Optus growth driven by mobile broadband

Optus great result, especially in its growth of mobile services, is a further indication of the extent of the mobile broadband boom that is going on. However, it is important to analyse why that is happening and why that is happening now and not for example a decade ago when these services were introduced for the first time. We don’t have to look to far to see that the iPhone played a key role in setting this boom off. They were able to break the vertical integrated mobile phone model open and forced a separation between the infrastructure (mobile broadband) and the services (mobile media/Apps). However, this explosive (uncontrolled) growth is also creating serious headaches for the operators. 

The fact that users are jumping onto new telecoms services at such an enormous rate as soon as they become available at an affordable price, indicates that the vertical monopolies do not have a very good understanding of the market or are unwilling to provide those services on conditions demanded by consumers. As soon as the price is right customers en masse are taking up these services in very large quantities, whether they are fixed broadband, mobile telecoms, gadgets and devices and so on. 

A classic example is mobile data (now called mobile broadband). Since 1997 the mobile operators have tried to sell these services based on their own very restricted conditions. Ten years later their portals still didn’t count for much more than 2-3% of all mobile users. 

Unfortunately, during the last decade,  the mobile operators were unable to build the right business models around their products as they were unwilling to share the market with others (a need for commercially viable wholesale services). They only open their mobile media portals to other content providers who were willing to give them 60-80% of their revenue; this resulted in high user prices and a very limited choice in content and therefore put mobile data services out of the reach of most consumers. 

The telecoms industry is very price sensitive. At the right price new products and services will attract mass markets, but at the wrong price they remain premium products for the happy few. Typically, based on the restrictive telco pricing, these ‘premium’ services attract a market share of between 3-5%. That was the case with mobile data in the past. It doesn’t mean that people don’t want the services; it means that they cannot afford them. 

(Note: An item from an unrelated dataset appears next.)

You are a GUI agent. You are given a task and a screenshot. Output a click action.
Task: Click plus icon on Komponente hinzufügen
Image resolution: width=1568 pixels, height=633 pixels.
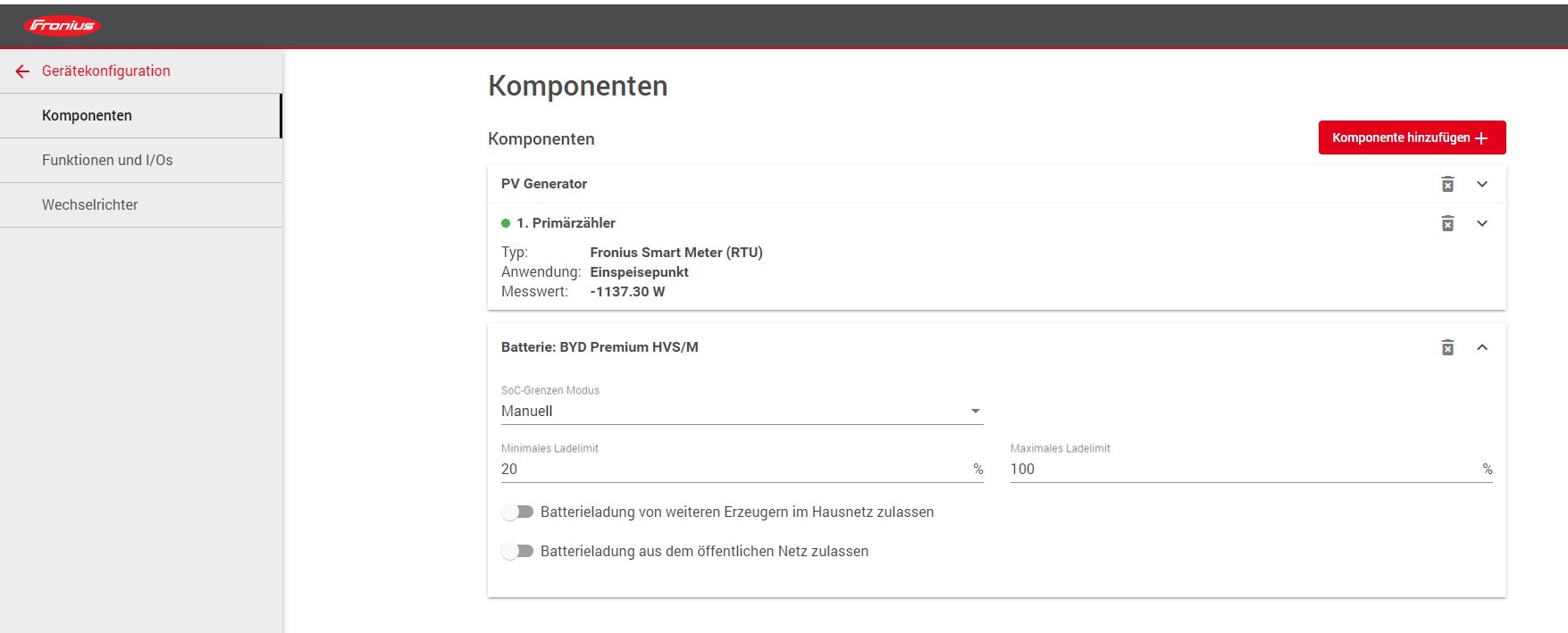pyautogui.click(x=1481, y=138)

Such business models are not unique to the telecoms market as most markets sell new innovative products at a premium. However, because most other markets are competitive, within around six to 12 months prices are forced down by competition. This is not the case in the vertically integrated telco market, as it took 10 years before a competitor (in this case Apple) could break the mobile data market open. 

However, these new developments are a mixed blessing for the telcos. 

As has happened before, the telcos will lose out in the mobile media market as they are basically engineering companies, not marketers. Telecoms have to be made available as a utility to others to enable them to build their services on top. The current vertically integrated nature of the industry hampers innovation and competition, and is delaying the emerging digital economy. Rather than fighting against these changes, telcos should embrace their new role as the providers of valued-added infrastructure for the emerging digital economy market. However, that will require them to rapidly increase capacity in order to keep pace with the enormous growth in mobile broadband usage. They still operate the wrong business models as the costs of these upgrade are unlikely to be covered by the increase in revenues; in the end customers spend on mobile is limited. They should more focus on the value added infrastructure services that are required by the content providers in order for them to participate in this mobile boom. 

BuddeComm estimates that major investments are required that will eventually lead to the replacement of the current 3G network by a 4G network, this will happen somewhere between 2012 and 2015. The current trend of separation between infrastructure and service will only gather in pace as these content providers become more powerful and start demanding more utilities-based services on a wholesale basis in order to build their own business models for their own products and services. 

One product, the iPhone, has led to the development of almost 140,000 applications, so it’s not hard to imagine what will happen when the mobile market is opened up and wireless broadband becomes affordable for everyone.